Dalam konteks sekarang ini, pesan ini relevan. Di tengah dunia yang seringkali terfragmentasi dan penuh konflik, kita dipanggil untuk menjadi agen rekonsiliasi dan perdamaian, mencerminkan karya Kristus yang menyatukan. Selain itu, kita juga harus selalu siap dan berjaga-jaga, dengan hidup setia dan penuh kasih, sambil menanti penggenapan janji Tuhan.

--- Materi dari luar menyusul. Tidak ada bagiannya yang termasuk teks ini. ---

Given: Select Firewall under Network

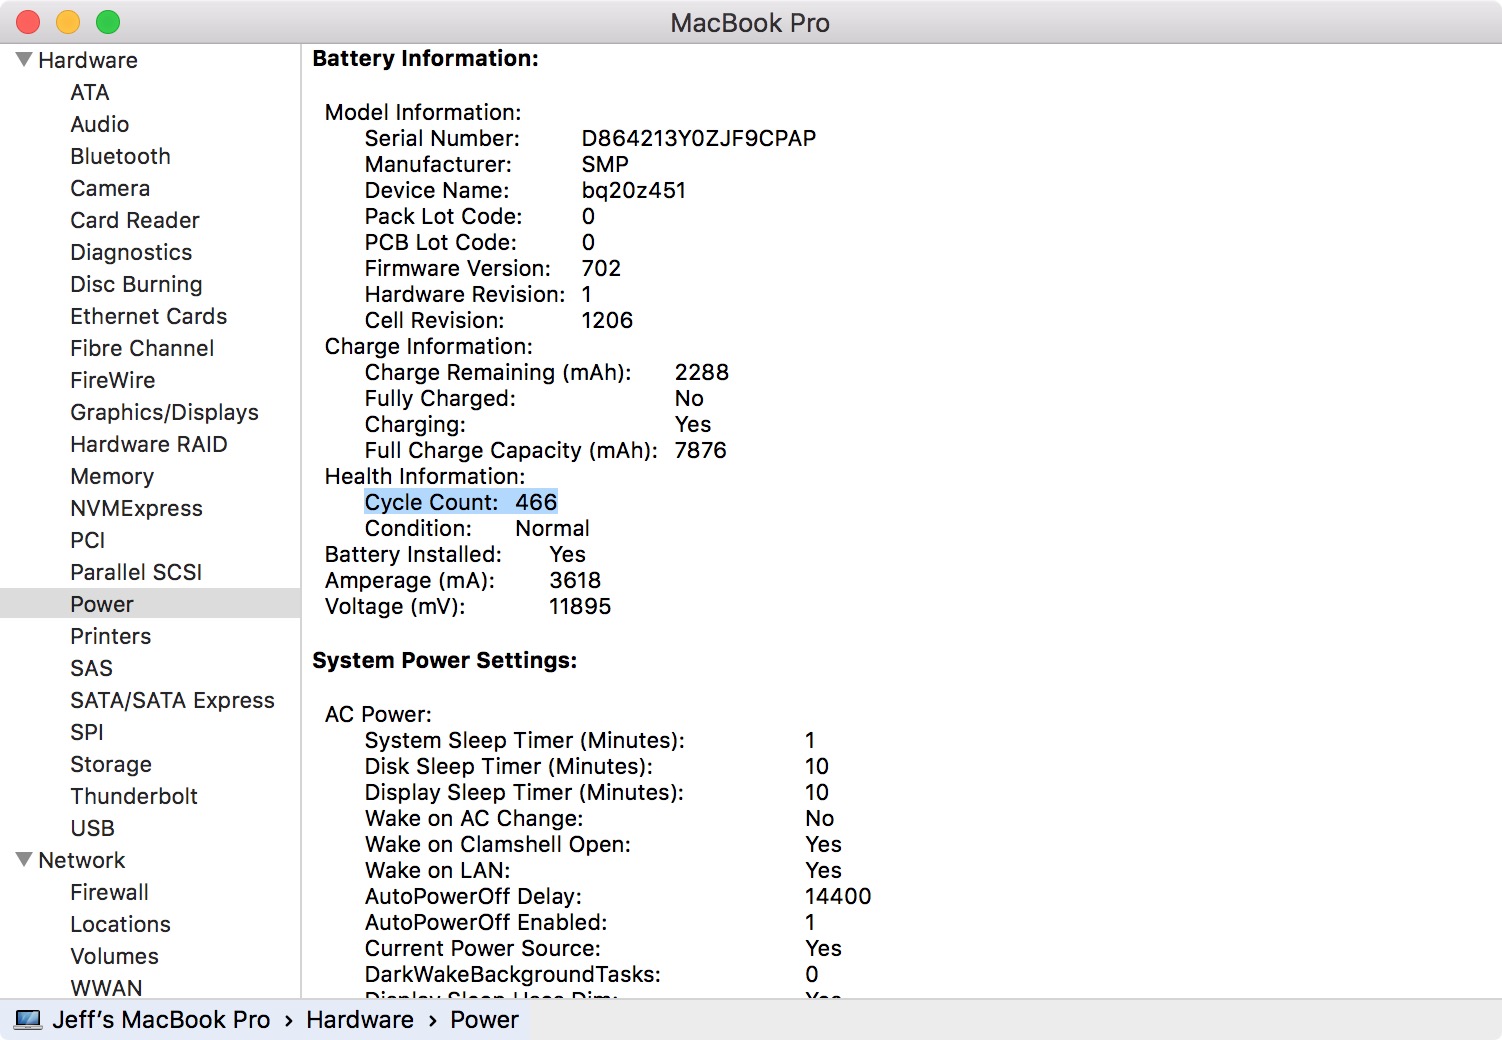Looking at the screenshot, I should (110, 892).
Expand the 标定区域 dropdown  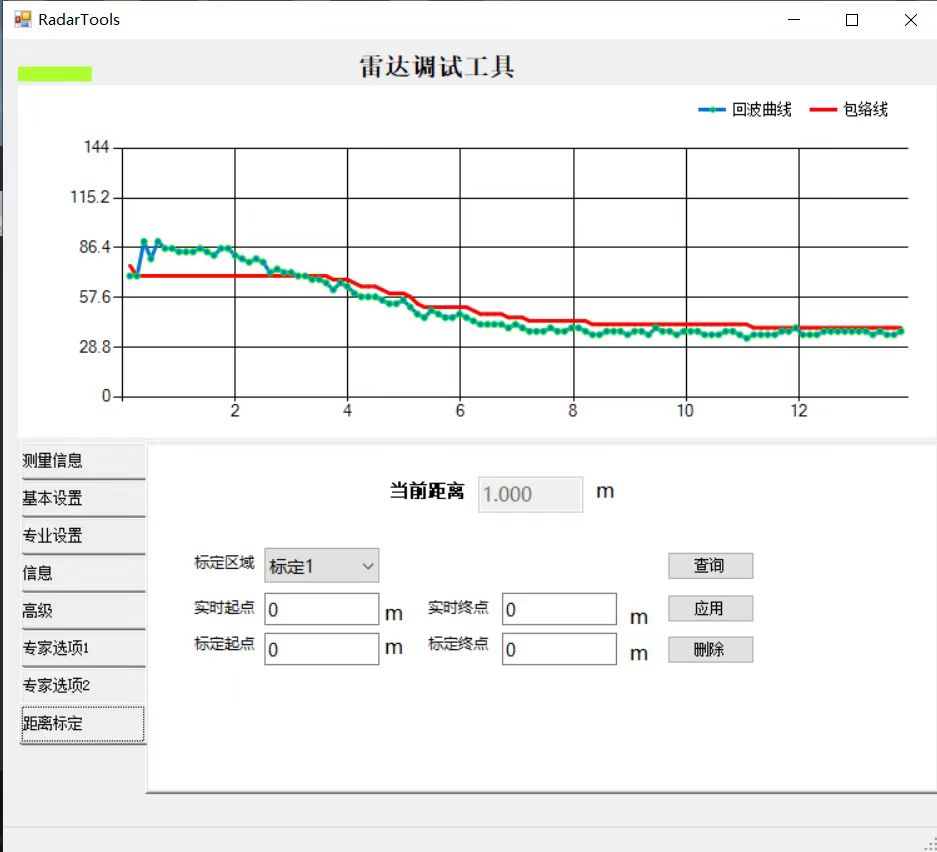(x=321, y=566)
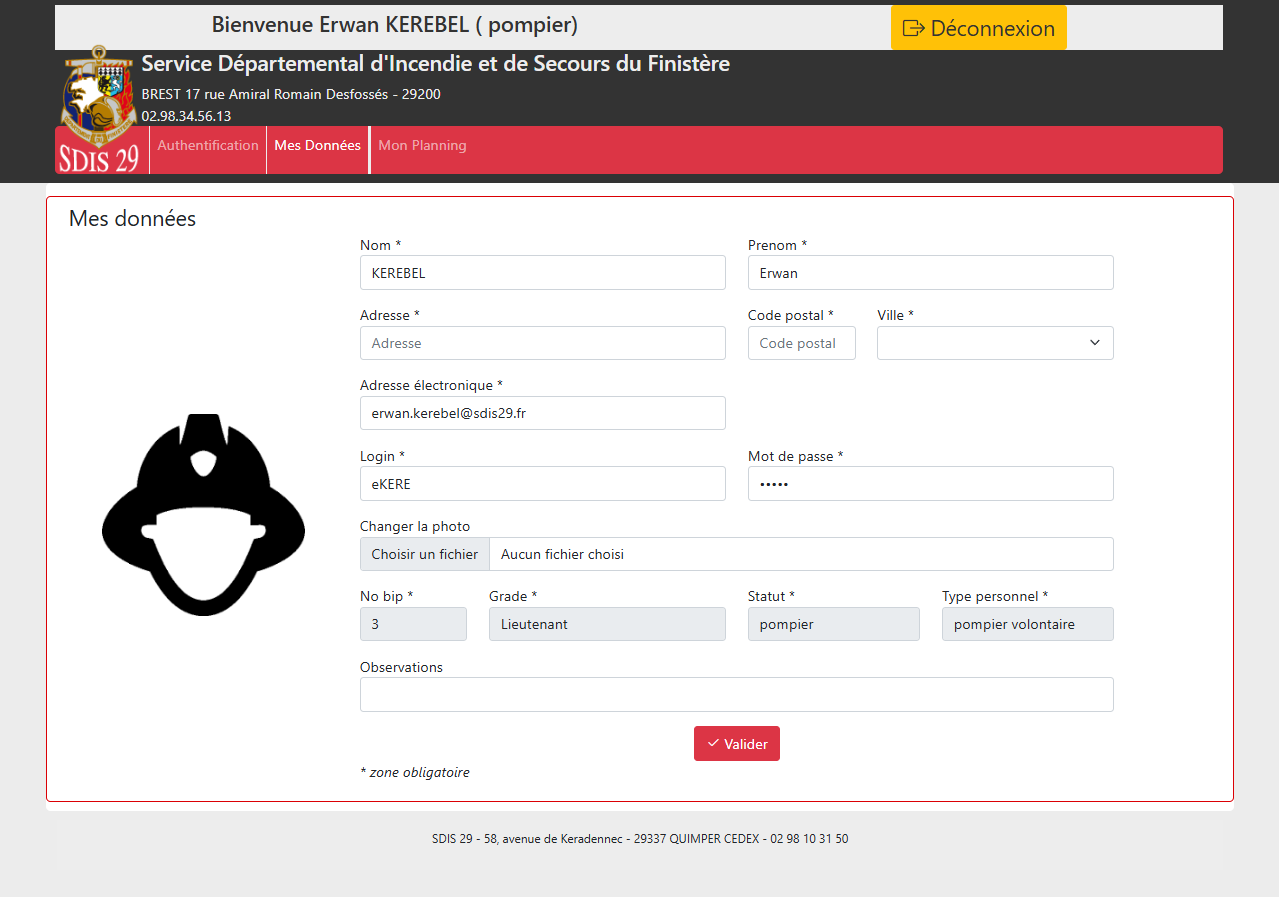Switch to the Mes Données tab
Screen dimensions: 1279x897
[317, 146]
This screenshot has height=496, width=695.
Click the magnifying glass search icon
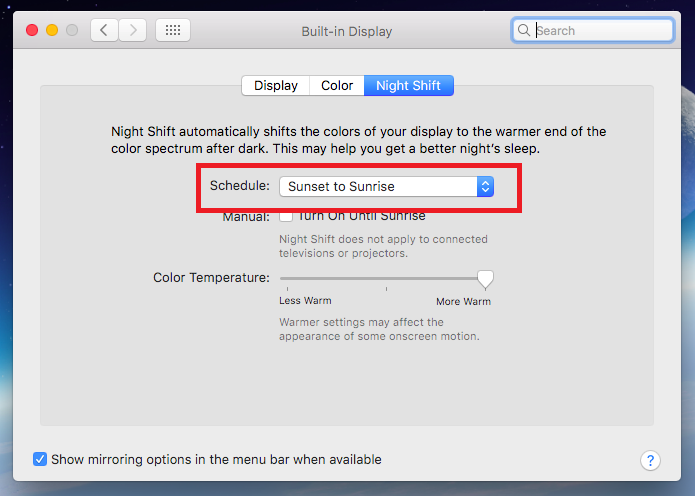coord(523,30)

Teolog Dietrich Bonhoeffer menyebutkan, suasana berjaga-jaga bukanlah situasi yang dipenuhi kecemasan, melainkan hidup secara proaktif sesuai perintah Tuhan. Dalam perspektif ini, Efesus 2:12-22 dan Lukas 12:35-38 dapat dipahami sebagai ajakan untuk hidup dalam ketegangan eskatologis. Di satu sisi, kita rayakan perdamaian dan penyatuan yang telah terjadi dalam Kristus. Di sisi lain, kita juga tetap berjaga-jaga dan setia menanti kedatangan-Nya kembali.
Kedua teks ini mengajak kita untuk terus hidup dalam kesadaran akan anugerah Allah yang menyatukan kita dan kewajiban untuk selalu berjaga dalam kesetiaan dan kasih.